■ TEXT SHOWN ■
━━━━
DimlpRul¶
Description¶
The Discretized Interpretable Multi-Layer Perceptron (DIMLP) is a neural network architecture that combines the predictive power of a traditional Multi-Layer Perceptron (MLP) with the ability to extract interpretable rules. Unlike conventional neural networks, DIMLP uses a staircase activation function in the first hidden layer, creating a grid of hyper-rectangles in the feature space. These hyper-rectangles help define discriminant decision boundaries between classes, facilitating the extraction of symbolic rules.
The rule generation process in the DIMLP model relies on inducing a decision tree, where virtual hyperplanes are identified between these hyper-rectangles. The rule extraction algorithm extracts unordered rules in polynomial time using heuristic methods. This process ensures 100% fidelity with respect to the training data, meaning that the extracted rules perfectly match the network's decisions.
DimlpRul generates global explanation rules using the Dimlp algorithm on the training dataset used to train the model with dimlpTrn, and calculates accuracy on a train, test and validation dataset.
Additionally, there is another rule extraction algorithm available in the framework called Fidex, which has a better algorithmic complexity and allows for both local and global rule extraction.
For more details on the Dimlp algorithm, you can refer to this paper.
Warning
You should not execute DimlpRul for a model trained by DimlpBT, it should be trained by dimlpTrn!
Arguments list¶
The dimlpRul algorithm works with both required and optional arguments. Each argument has specific properties:
- Is required means whether an argument must be specified when calling the program or not.
- Type specifies the argument datatype.
- CLI argument syntax is the exact name to use if you are writing the argument along with the program call.
- JSON identifier is the exact name to use if you are writing the argument inside a JSON configuration file.
━━━━
Saved entries

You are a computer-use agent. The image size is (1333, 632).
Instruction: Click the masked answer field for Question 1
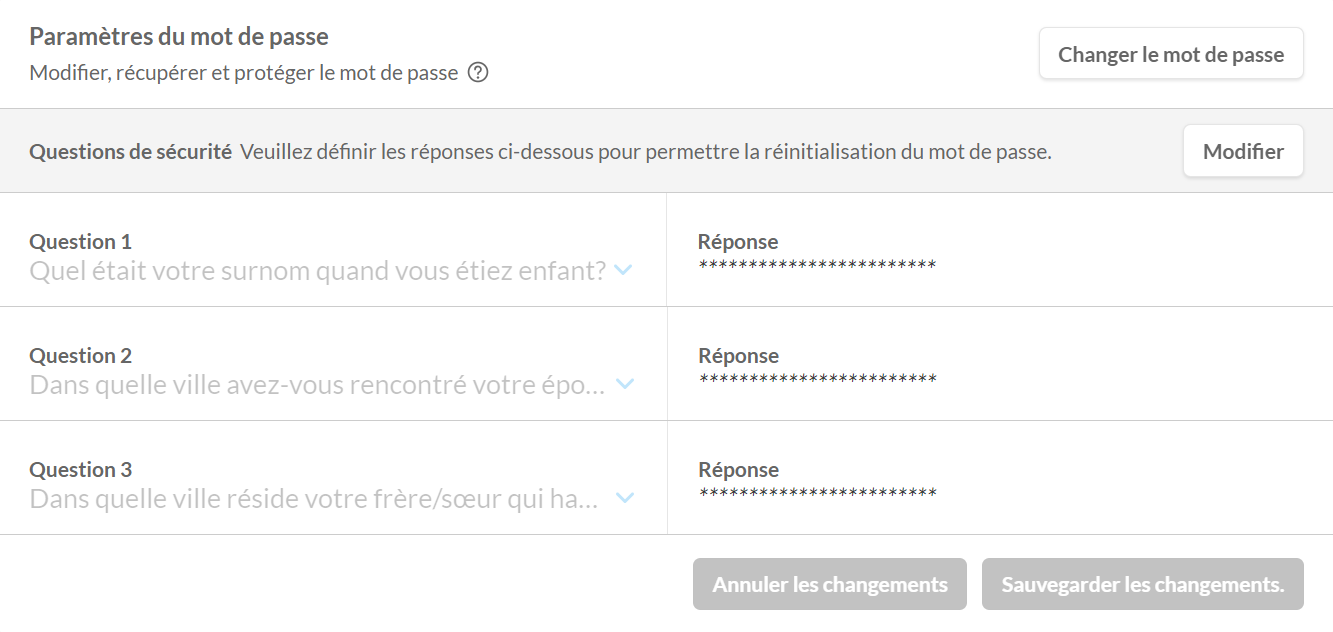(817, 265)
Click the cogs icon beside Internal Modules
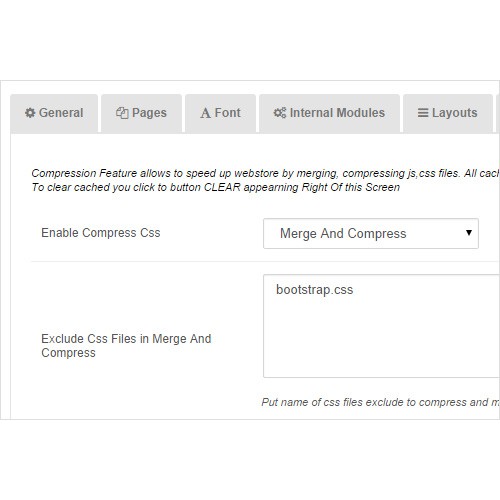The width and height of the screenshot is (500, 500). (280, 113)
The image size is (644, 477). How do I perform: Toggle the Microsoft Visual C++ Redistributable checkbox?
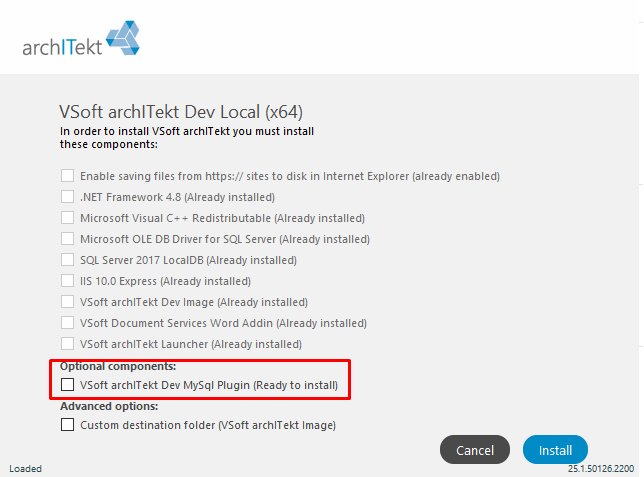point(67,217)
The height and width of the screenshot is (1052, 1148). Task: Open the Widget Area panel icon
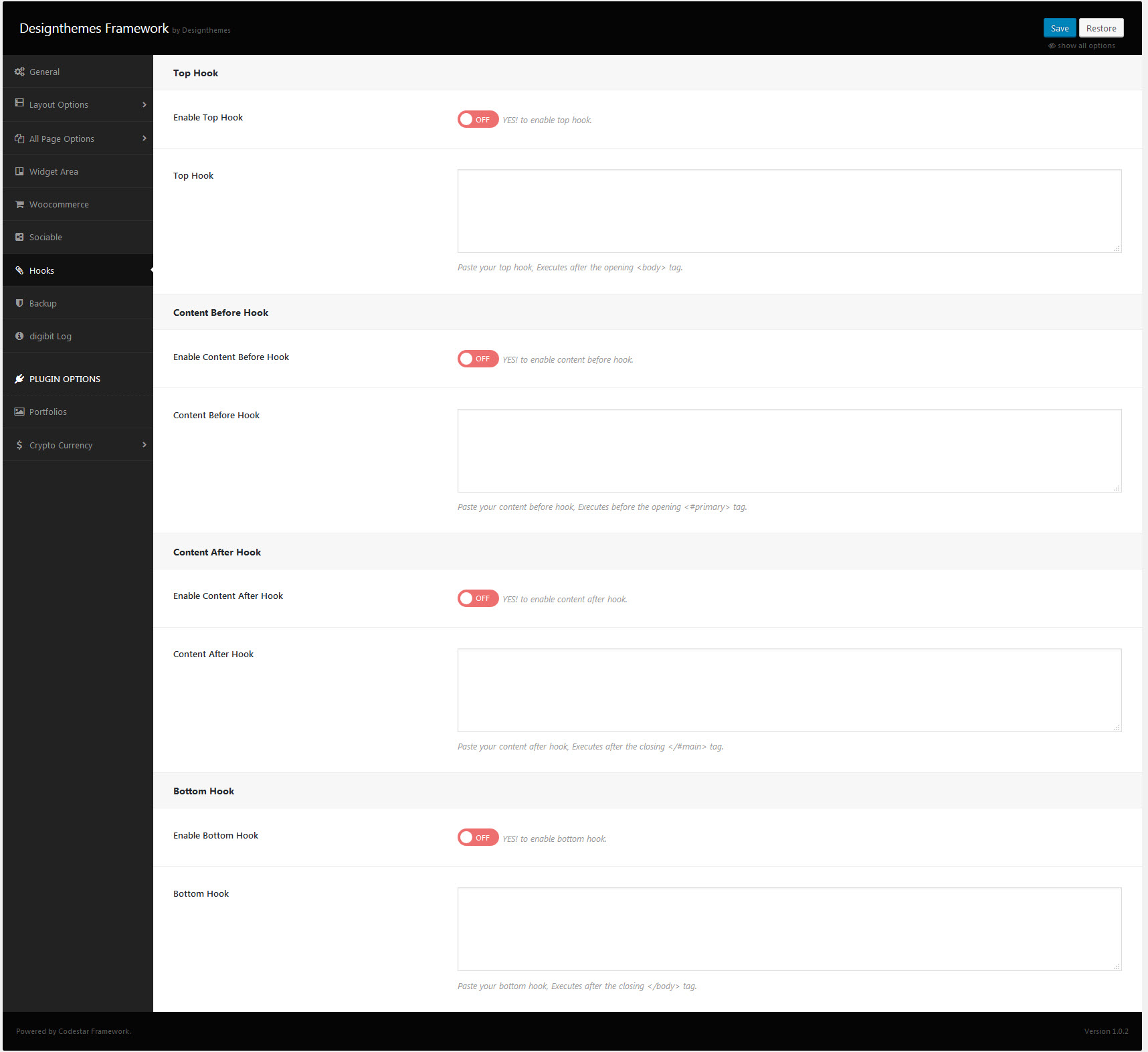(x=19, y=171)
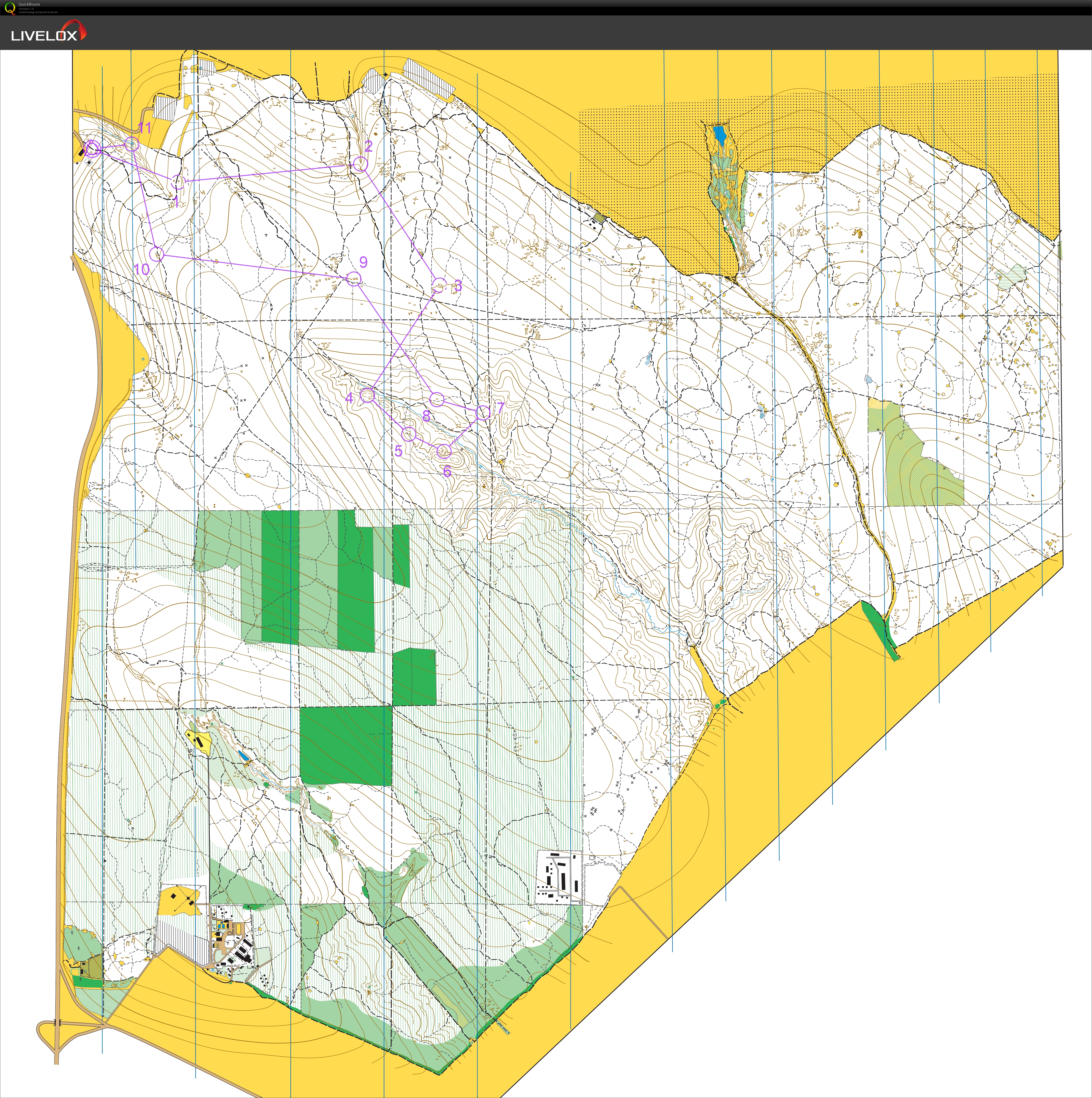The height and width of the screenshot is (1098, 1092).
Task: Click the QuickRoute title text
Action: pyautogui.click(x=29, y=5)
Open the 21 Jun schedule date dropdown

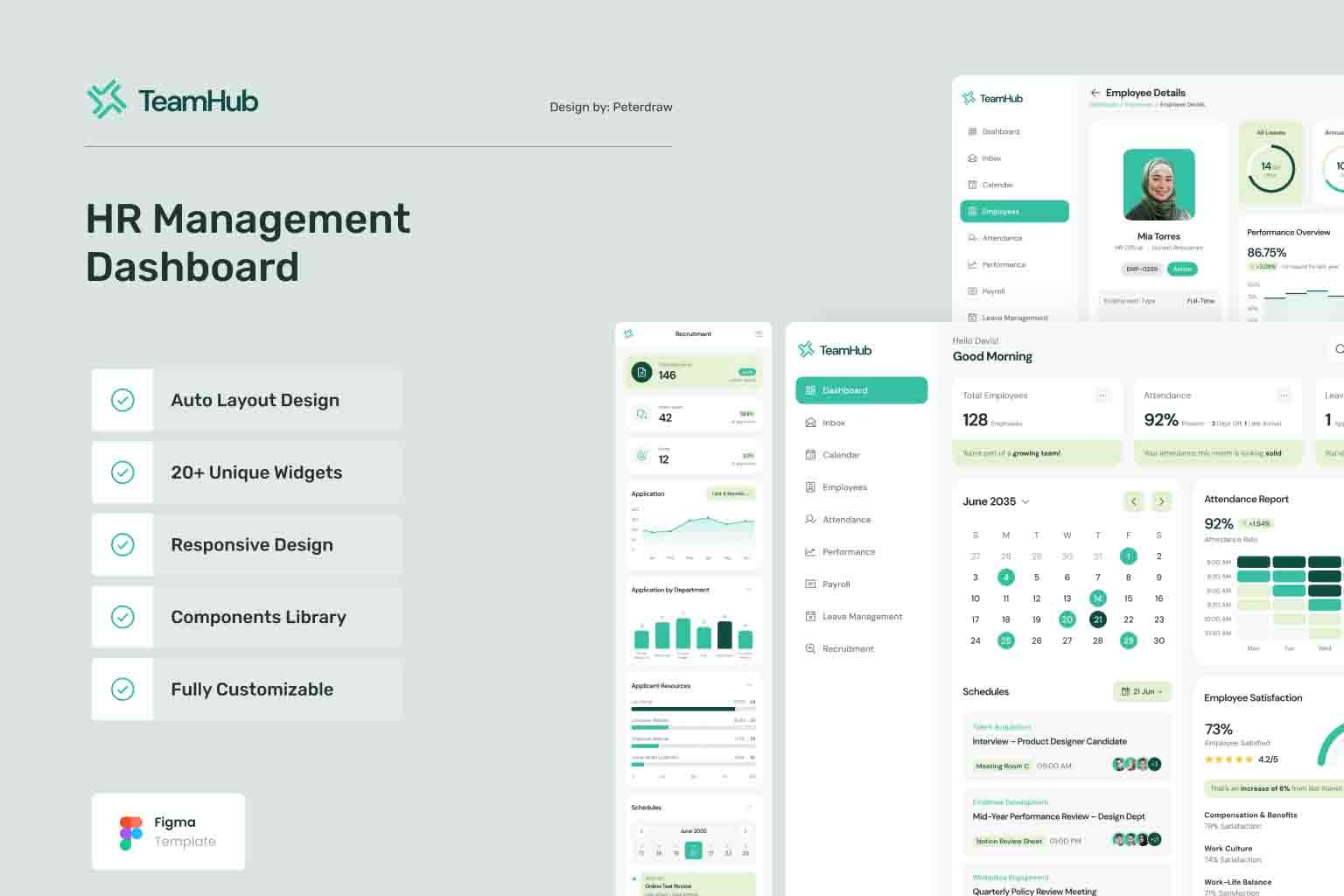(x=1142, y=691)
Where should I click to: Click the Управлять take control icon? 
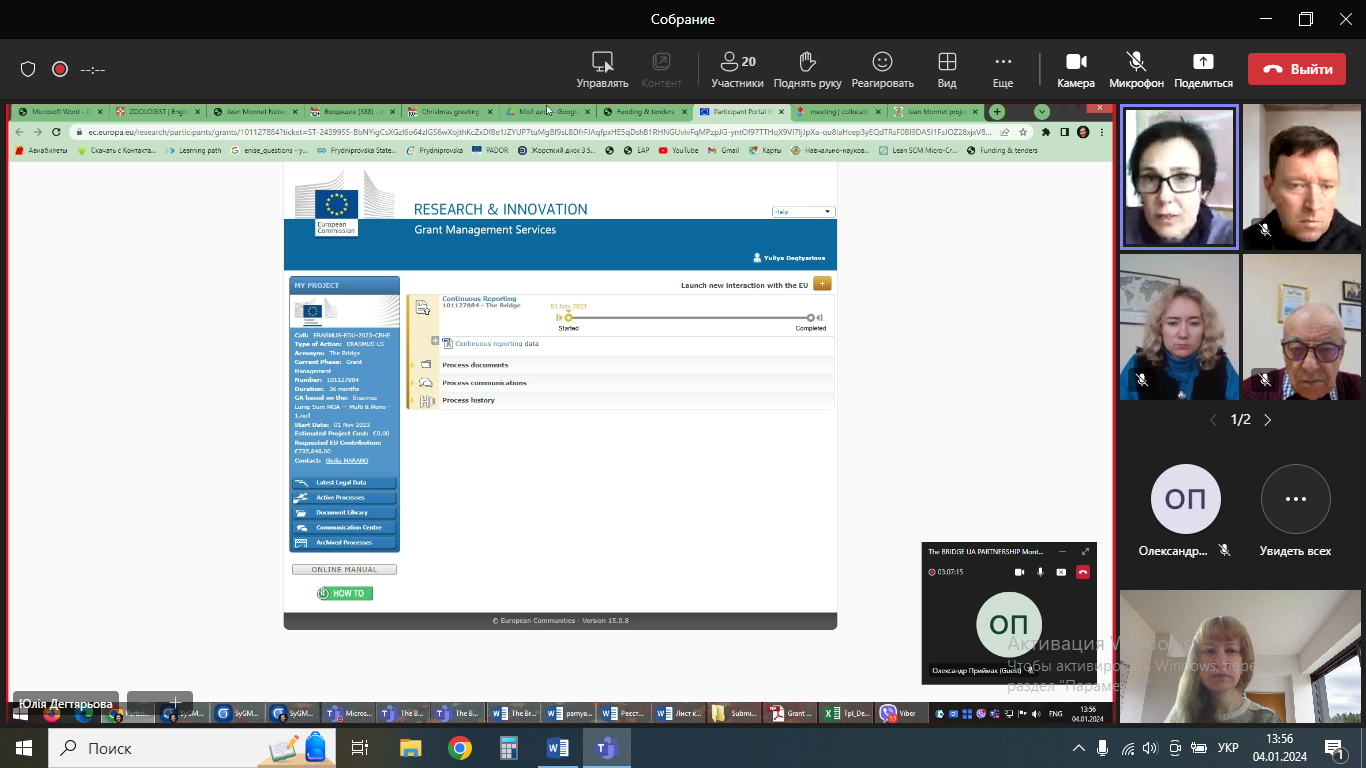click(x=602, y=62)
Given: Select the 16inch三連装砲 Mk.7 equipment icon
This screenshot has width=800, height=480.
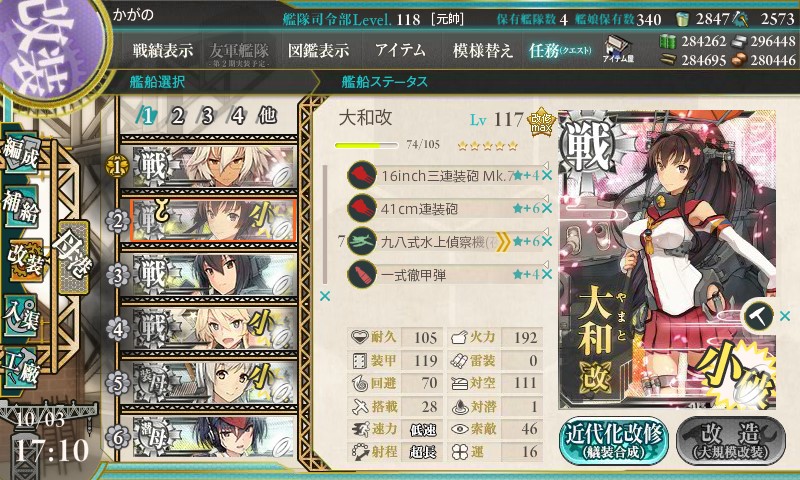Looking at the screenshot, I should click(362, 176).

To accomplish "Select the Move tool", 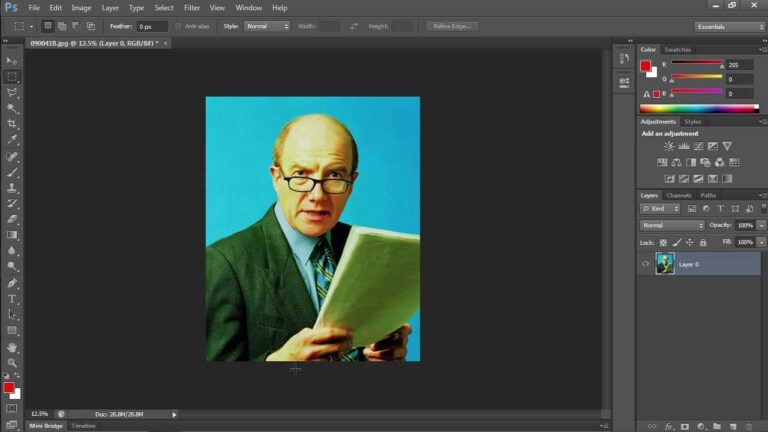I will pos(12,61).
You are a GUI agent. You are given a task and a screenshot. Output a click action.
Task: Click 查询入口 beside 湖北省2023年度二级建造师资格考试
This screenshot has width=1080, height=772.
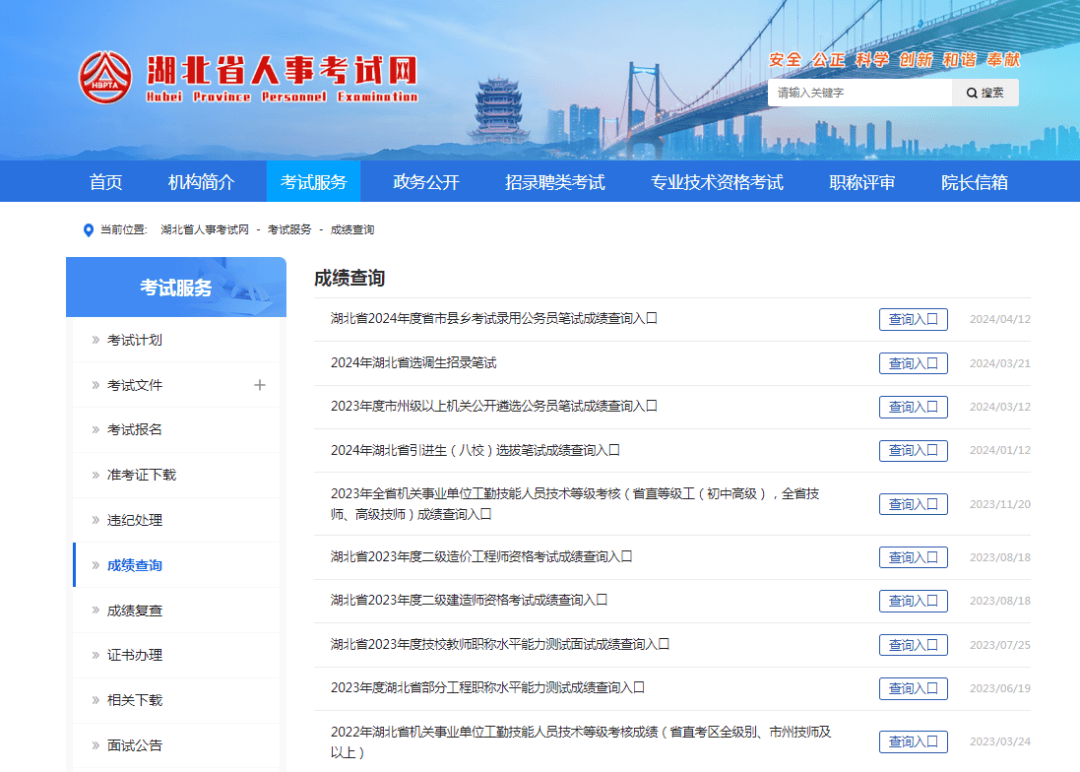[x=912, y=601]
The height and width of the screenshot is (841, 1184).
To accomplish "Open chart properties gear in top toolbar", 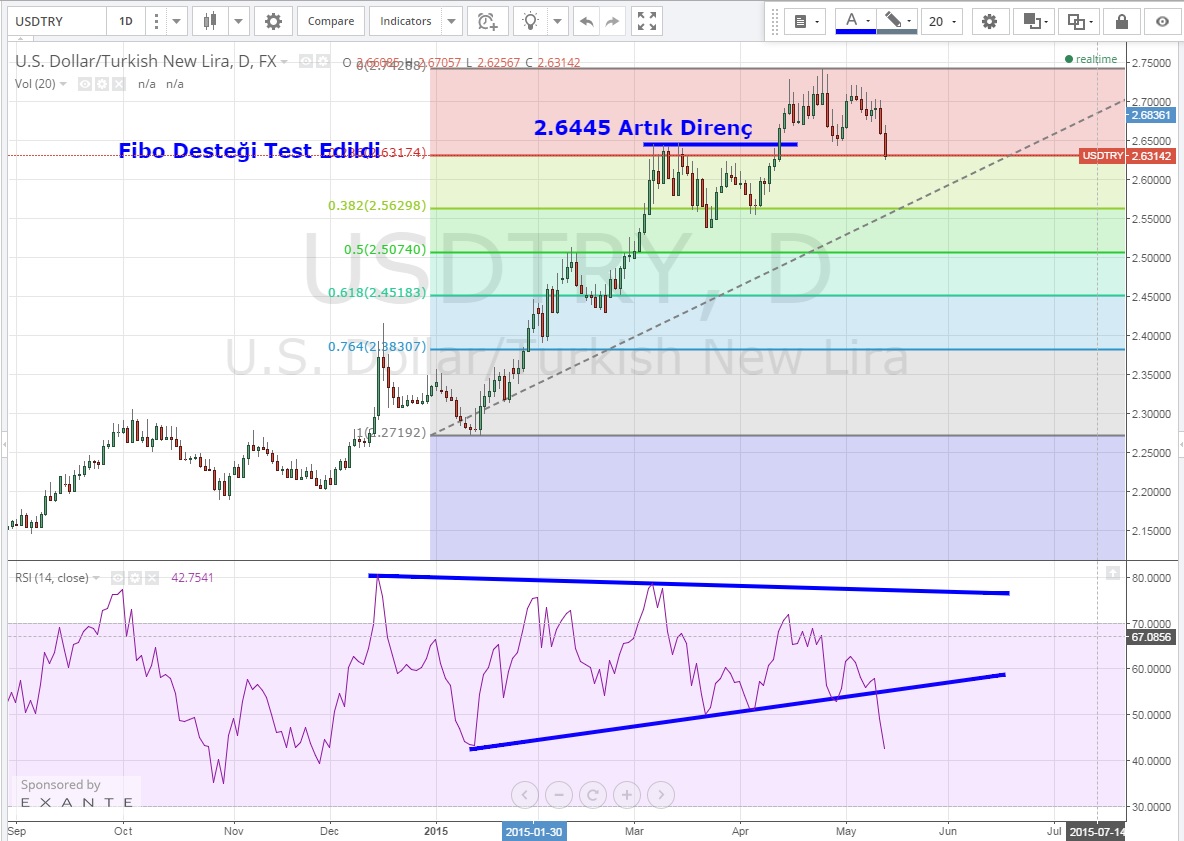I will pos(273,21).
━━━━
■ BRIEF ■
Can you extract, word for word, the passage of the DimlpRul page that opens with the words containing "- Type specifies" and closes with "JSON configuration file."?

■ FINISHED EXERCISE ■
- Type specifies the argument datatype.
- CLI argument syntax is the exact name to use if you are writing the argument along with the program call.
- JSON identifier is the exact name to use if you are writing the argument inside a JSON configuration file.